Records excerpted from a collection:
=-=-=-=-=
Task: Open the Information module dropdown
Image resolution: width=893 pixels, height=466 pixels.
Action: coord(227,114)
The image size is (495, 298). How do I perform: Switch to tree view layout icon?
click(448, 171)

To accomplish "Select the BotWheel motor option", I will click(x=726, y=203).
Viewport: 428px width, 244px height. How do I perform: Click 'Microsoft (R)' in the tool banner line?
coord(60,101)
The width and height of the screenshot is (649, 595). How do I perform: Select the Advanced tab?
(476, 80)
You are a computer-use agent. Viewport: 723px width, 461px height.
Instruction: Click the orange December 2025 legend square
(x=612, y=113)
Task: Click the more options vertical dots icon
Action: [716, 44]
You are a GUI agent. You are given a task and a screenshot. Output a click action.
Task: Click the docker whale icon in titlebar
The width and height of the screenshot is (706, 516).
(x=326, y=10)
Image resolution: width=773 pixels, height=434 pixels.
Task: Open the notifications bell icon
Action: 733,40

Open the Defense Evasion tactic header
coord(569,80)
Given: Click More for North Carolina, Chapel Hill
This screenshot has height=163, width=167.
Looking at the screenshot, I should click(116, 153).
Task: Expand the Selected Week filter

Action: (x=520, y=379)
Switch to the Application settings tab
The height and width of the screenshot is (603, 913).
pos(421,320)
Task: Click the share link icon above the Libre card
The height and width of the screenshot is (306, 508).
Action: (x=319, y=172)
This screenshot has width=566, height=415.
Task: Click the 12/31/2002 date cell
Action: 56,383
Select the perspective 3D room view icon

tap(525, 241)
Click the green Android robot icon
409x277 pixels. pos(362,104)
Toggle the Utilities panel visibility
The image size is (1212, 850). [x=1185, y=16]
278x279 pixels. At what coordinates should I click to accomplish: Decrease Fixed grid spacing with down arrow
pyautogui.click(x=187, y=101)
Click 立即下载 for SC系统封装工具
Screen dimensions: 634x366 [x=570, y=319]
=-=-=-=-=
Directions :: Given the word "agent", show every line of the records that contains it.

Answer box ::
You are a computer-use agent. Viewport: 723px width, 461px height.
You are a GUI agent. You are given a task and a screenshot. Output a click action.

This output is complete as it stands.